Lou Reed is on the record (pun definitely intended) that this version of his song is his favorite. How’s that for an endorsement? The whole saga of the eternally, ethereally haunting The Trinity Session merits a lengthy piece in and of itself. Famously recorded inside Toronto’s Church of the Holy Trinity on Nov. 27, 1987, with a single microphone, the record wouldn’t see wide release for another 51 weeks, and this lead single wouldn’t come for another year after that. I can only assume the suits were scared to release the record, which, if I’m correct, illustrates how little those gasbags know. This is some kind of perfect, and Margo Timmins’ voice is a thing worthy of a church of the Holy Trinity.
Dexter Gordon - Our Man in Paris - 1963, first pressing
Jazz musicians always have the coolest names. Seriously. Only Italian racers have cooler names, but tragically they don’t play music. Dexter decamped to Copenhagen because he didn’t want to play in segregated concert halls stateside. Dex caught up with fellow ex-pats Bud Powell and Kenny Clarke in Paris and decided, apparently on a whim, to cut this for Blue Note. I know I’m supposed to extol the virtues of John Coltrane or Sonny Rollins, but Dexter is my DUDE and he’s also on my saxophone Rushmore. This contains Dexter’s staggering version of Scrapple from the Apple and my second favorite version of A Night in Tunisia (Art Blakey’s if you must know).
Go - OST - 2018, yellow vinyl
I’ll hear no guff about this delightful inclusion in my record collection. You can fight me. This shit is as perfect a document of 1999 as one can possibly find. Also, it’s not lost on me in the least that I’ve been big-game hunting for Dexter Gordon’s Go when this soundtrack to a film of the same name. The late ‘90s was an absolutely bizarro time period, a total fucking free-for-all in every way imaginable, and this movie put a beautiful time capsule in place for all of us to unearth some years later. This was really what it was like.
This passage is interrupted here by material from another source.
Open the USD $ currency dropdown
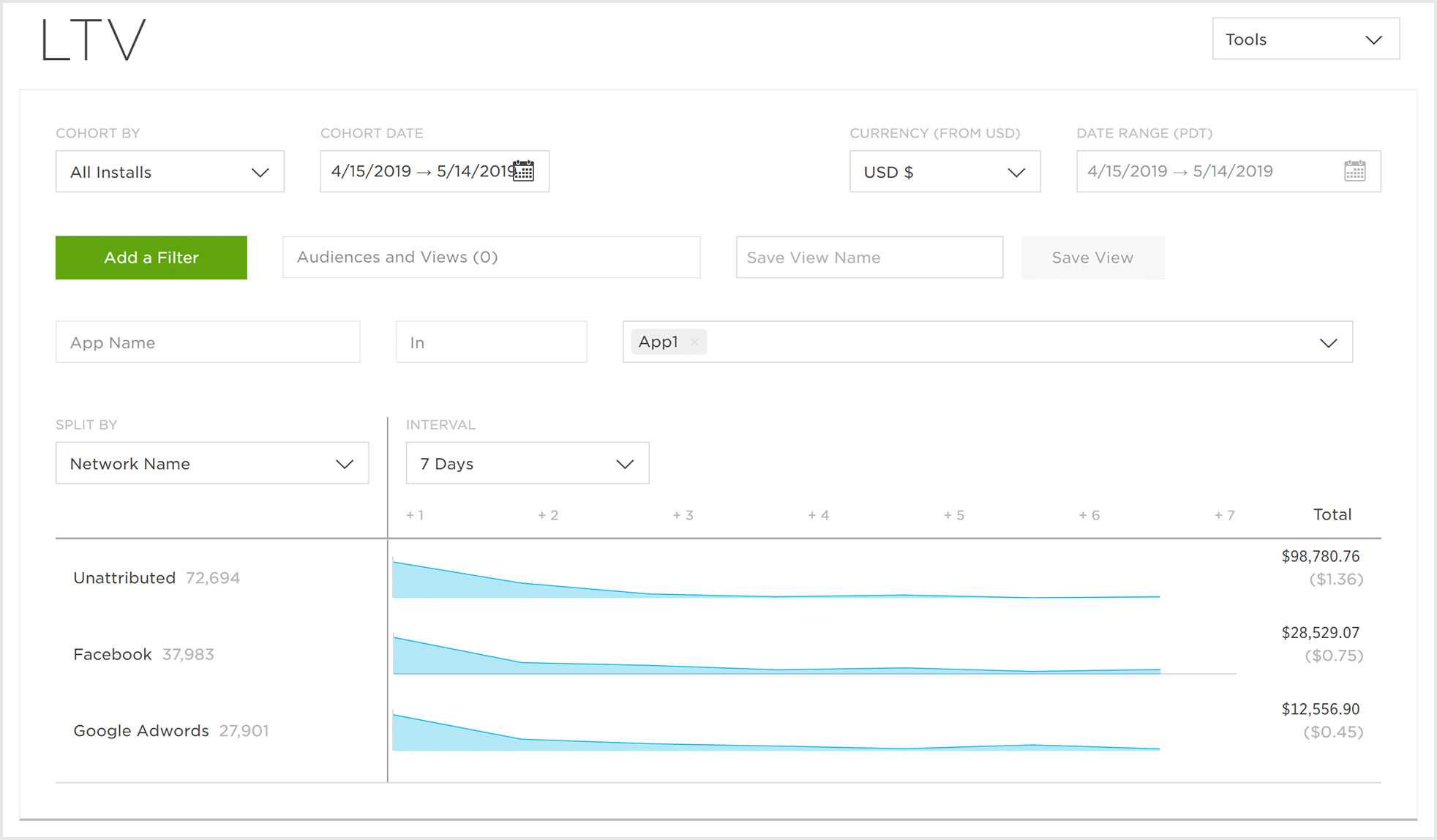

No guff from me on the Go! Soundtrack. Just the opposite, actually. When my (now) wife and I first started dating, this hadn’t been out too long, and was one of the CDs in her car. we listened to it quite a bit. Any time I see it, it takes me right back to those early days of our relationship.
The junkies. Almost can’t hear that track, haunting and beautiful, without the NBK voiceovers. I’ve had to listen again and again like wearing out an old memorex cassette to erase Woody & Juliette. I’m almost there. Just one. More. Listen.